* TAREA DEL EJERCICIO:
Responda a estas preguntas con base en el texto sobre el museo y las tumbas:
(a) ¿Hace cuánto tiempo había estado en el lugar uno de los compañeros de viaje?
(b) ¿Qué se colocó en el pozo por el que se entra a las tumbas?
(c) ¿Cuántas de las tumbas encontradas se pueden visitar?

* TEXTO:
━━━━

Hay un pequeño museo con algunas de las momias más representativas y con algunos objetos interesantes. El museo está en fase de construcción y poco a poco se va acondicionando. Uno de los compañeros de viaje había estado aquí hace 2 años y dice que prácticamente todo está igual, a pesar de que se ven obreros trabajando.

 


Se pueden visitar dos de las tumbas encontradas y la verdad es que me gustaron mucho. Se entra por una especie de pozo en el que han colocado unas escaleras metálicas y luego hay que gatear por una estrecha puerta para llegar a las cámaras de las tumbas.  Son cámaras bajas, con toscas columnas y con pinturas de vivos colores. Son tumbas tal como podía imaginar que eran aquellas en las que entraban los arqueólogos y aventureros al estilo de Indiana Jones.   Pero hay un pero, y es que están vacías. No han dejado ni una sola momia ni ningún sarcófago ni nada que pueda darnos idea de cómo eran y como estaban cuando cumplían su función: ser sepulturas con numerosas momias en su interior. Yo creo que debían haber dejado alguna tal como estaba o con pequeñas modificaciones para permitir su visita, bien con las momias y objetos auténticos o con reproducciones en otros materiales de las momias y objetos funerarios. A mi me gustaría más que estuviesen llenas y no vacías. Esas tumbas, hogar de los muertos, estarían más llenas de vida. Entrar allí nos parecería entrar en otro mundo, en el mundo de los muertos del que los egipcios tanto sabían. Con tanto museo y tanto sacar las cosas de su sitio, hemos llegado a matar el mundo de los muertos, hemos llegado a matar el mundo de la muerte. ¡Paradoja! ¿No?

━━━━

Filas de datos de señalamiento

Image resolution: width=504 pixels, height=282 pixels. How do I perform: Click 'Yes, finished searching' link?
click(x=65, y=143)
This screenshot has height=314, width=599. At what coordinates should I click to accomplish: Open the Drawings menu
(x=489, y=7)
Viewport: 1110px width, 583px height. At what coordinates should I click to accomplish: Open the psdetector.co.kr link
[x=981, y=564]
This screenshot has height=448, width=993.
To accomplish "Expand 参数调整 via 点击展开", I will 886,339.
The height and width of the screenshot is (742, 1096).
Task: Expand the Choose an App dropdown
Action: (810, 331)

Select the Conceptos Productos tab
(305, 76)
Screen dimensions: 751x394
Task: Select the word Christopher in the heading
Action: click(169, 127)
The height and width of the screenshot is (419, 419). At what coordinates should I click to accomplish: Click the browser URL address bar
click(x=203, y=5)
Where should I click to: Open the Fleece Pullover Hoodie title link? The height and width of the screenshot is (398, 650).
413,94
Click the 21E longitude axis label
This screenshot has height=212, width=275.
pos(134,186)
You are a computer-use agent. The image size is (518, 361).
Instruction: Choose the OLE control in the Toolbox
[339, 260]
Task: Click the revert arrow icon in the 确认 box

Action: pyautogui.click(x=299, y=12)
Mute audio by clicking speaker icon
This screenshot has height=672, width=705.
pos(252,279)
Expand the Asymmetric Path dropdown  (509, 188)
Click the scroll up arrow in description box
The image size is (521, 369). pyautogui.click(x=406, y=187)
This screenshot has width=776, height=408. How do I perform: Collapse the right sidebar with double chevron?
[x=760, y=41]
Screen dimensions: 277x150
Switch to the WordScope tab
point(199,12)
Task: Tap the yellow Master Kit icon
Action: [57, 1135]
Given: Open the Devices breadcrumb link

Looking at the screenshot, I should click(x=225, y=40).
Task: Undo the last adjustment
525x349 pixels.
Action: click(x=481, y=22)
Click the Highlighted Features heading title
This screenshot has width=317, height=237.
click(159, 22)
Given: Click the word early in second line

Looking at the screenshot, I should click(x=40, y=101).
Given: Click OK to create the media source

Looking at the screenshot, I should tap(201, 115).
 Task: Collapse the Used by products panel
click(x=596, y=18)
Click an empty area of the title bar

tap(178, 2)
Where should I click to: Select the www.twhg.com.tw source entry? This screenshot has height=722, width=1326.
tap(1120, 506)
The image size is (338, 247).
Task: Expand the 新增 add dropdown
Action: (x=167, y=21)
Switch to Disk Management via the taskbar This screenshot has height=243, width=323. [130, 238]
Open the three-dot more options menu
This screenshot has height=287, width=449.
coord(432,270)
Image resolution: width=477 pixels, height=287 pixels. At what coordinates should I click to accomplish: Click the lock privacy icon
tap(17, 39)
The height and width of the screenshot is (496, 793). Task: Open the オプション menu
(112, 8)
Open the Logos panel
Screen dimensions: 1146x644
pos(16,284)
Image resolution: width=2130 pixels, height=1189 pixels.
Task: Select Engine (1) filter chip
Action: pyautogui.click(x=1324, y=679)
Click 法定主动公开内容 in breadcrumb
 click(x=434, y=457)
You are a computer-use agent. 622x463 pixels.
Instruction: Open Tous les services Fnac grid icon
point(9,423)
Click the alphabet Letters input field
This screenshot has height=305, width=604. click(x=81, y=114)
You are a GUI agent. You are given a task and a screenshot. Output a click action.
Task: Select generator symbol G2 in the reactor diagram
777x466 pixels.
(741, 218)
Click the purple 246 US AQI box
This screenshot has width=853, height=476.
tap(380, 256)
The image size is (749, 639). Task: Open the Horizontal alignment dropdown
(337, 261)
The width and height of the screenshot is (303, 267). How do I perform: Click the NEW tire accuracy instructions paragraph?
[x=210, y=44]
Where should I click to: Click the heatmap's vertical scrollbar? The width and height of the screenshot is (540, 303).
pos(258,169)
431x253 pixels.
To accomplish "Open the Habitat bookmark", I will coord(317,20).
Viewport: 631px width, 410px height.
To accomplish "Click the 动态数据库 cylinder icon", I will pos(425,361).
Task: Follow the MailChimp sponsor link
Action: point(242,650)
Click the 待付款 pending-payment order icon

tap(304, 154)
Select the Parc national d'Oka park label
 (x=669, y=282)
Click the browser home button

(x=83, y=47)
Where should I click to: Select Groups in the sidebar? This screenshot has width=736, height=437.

━━━━

* RESPUESTA ESCRITA:
(a) Hace 2 años.
(b) Unas escaleras metálicas.
(c) Dos.